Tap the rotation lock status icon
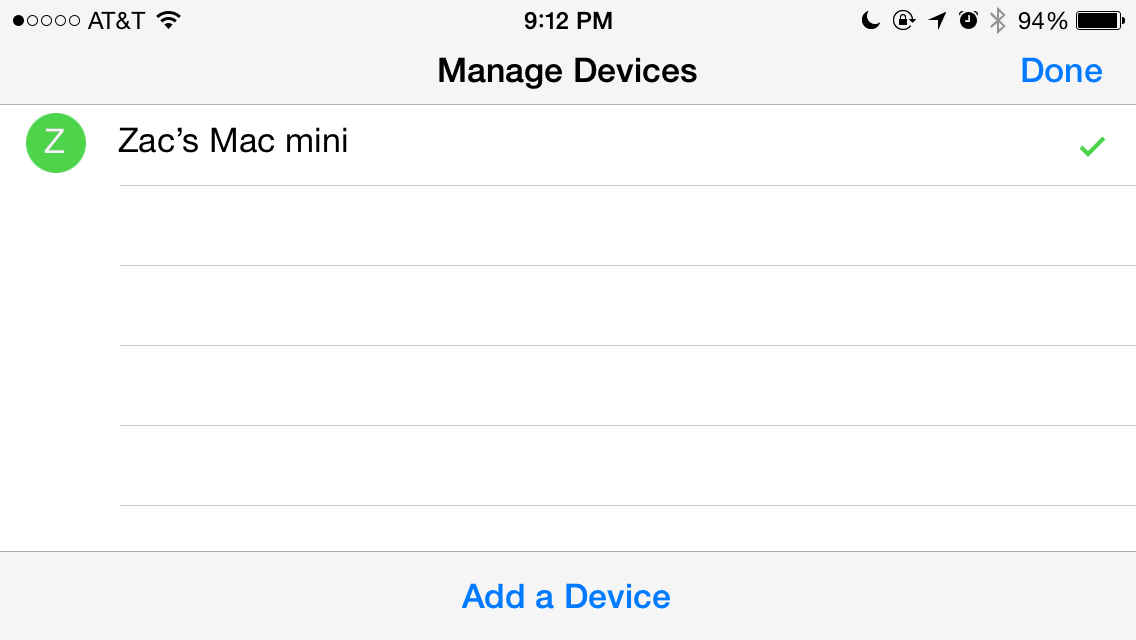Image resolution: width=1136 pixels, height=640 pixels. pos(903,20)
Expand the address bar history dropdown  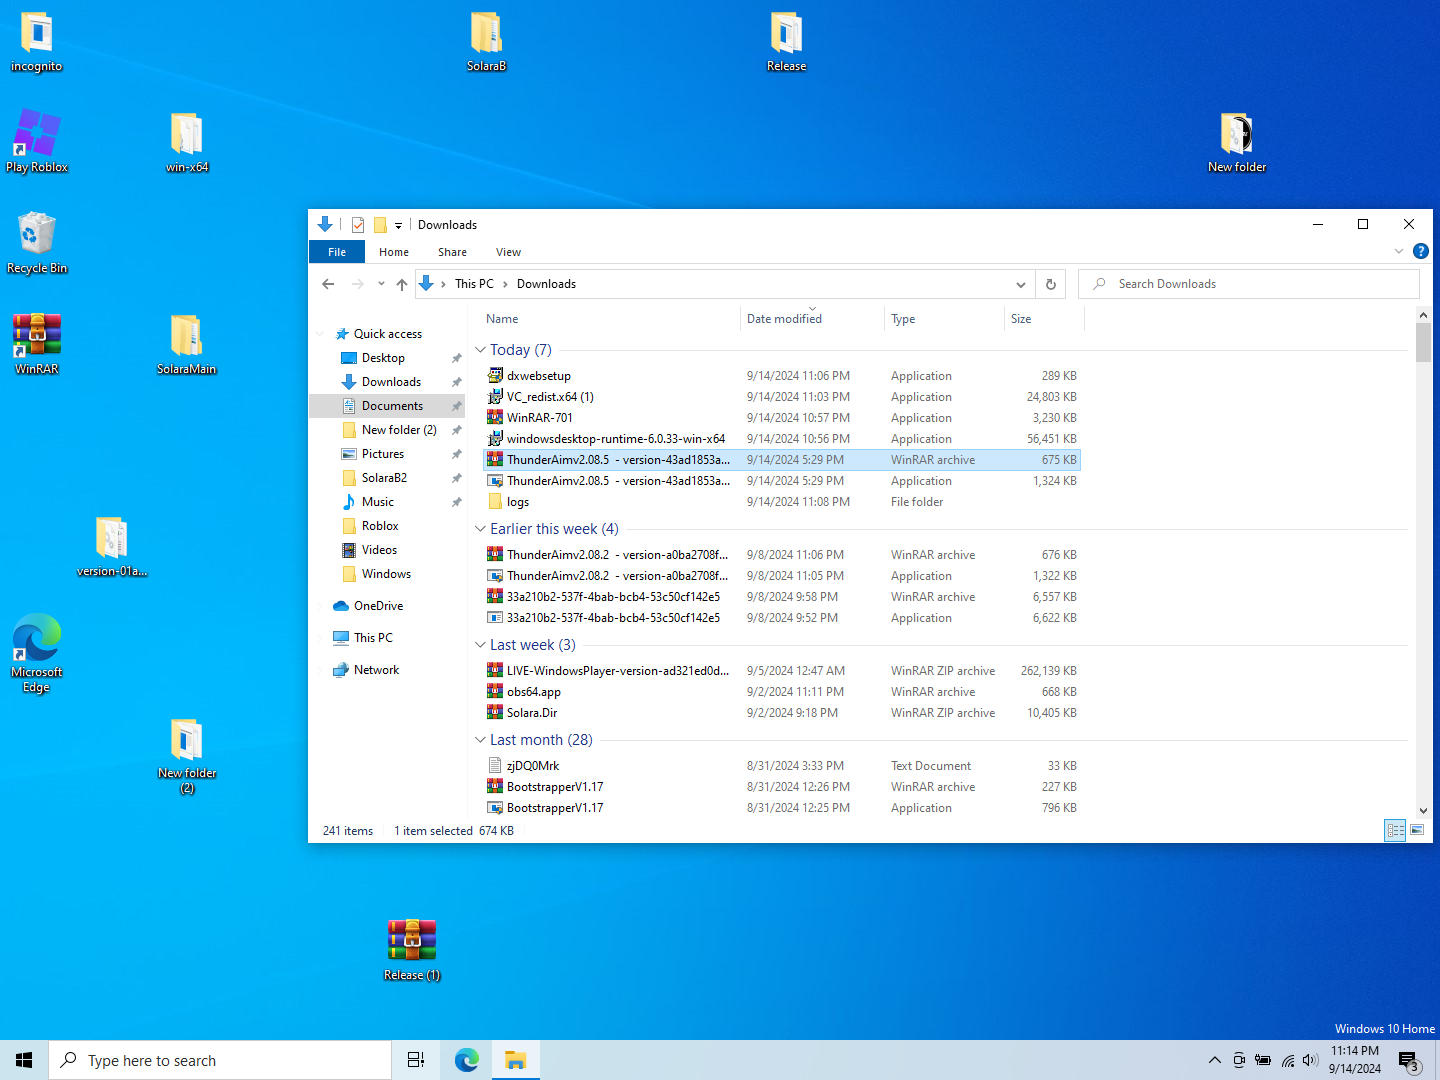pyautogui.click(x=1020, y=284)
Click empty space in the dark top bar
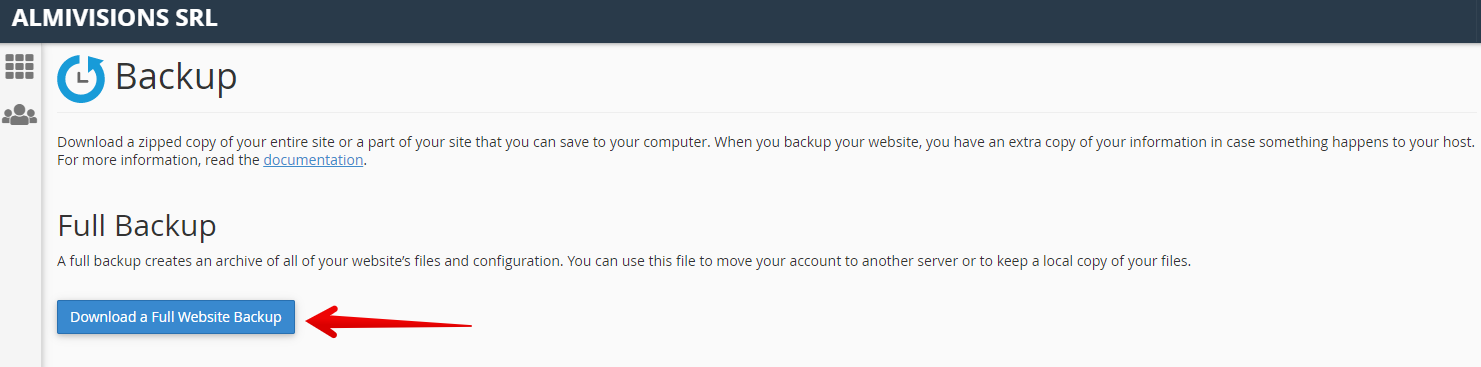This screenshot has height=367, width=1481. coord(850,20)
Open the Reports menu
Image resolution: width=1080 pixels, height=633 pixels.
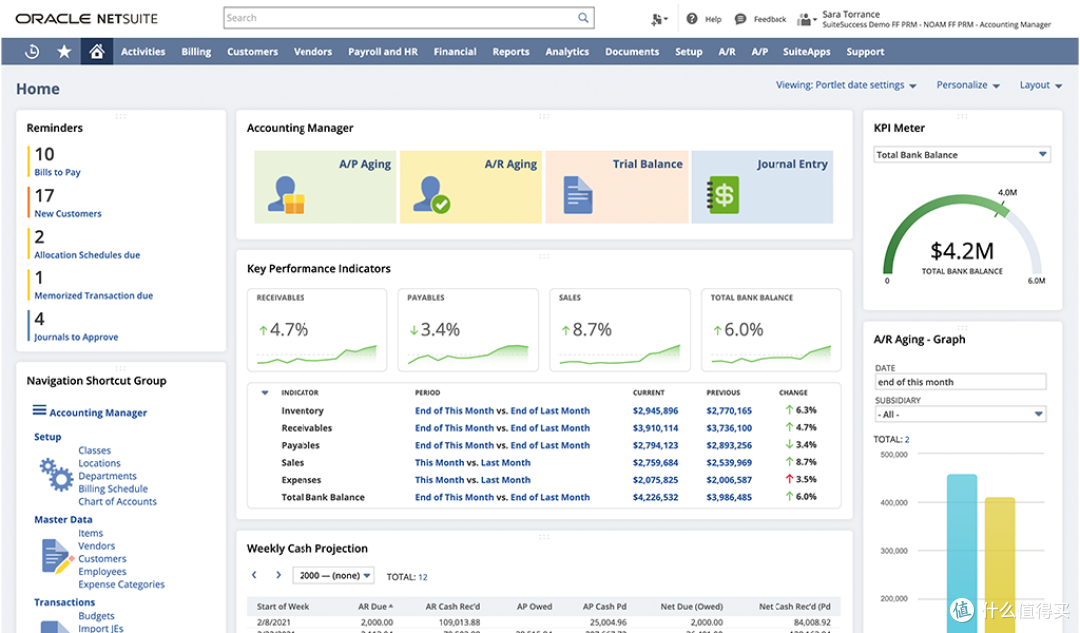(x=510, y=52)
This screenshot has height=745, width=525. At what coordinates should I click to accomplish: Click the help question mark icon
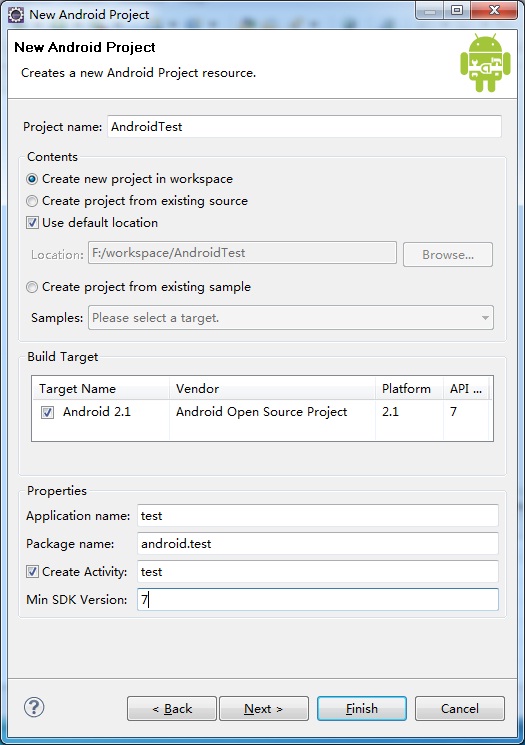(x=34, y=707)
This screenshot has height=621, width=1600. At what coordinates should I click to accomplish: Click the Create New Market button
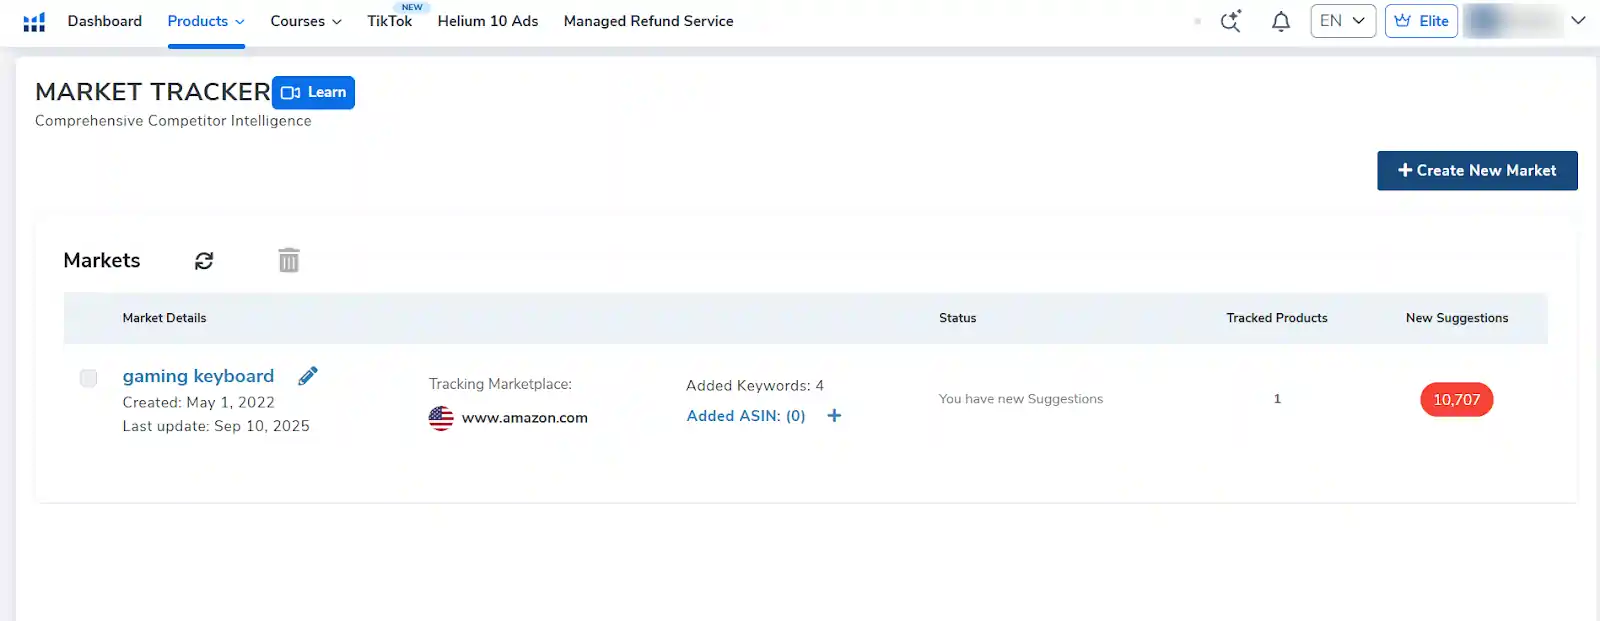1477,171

+---+

Required action> Both ends included, copy the lines from the one holding "This screenshot has height=745, width=525." to the last line of the entries exactly, with all pictures left out.

Output for this exercise>
This screenshot has height=745, width=525. At what coordinates should I click to accomplish: Click the help question mark icon
(x=34, y=707)
This screenshot has height=621, width=1600. At what coordinates should I click to accomplish: Click the Create New Market button
1477,171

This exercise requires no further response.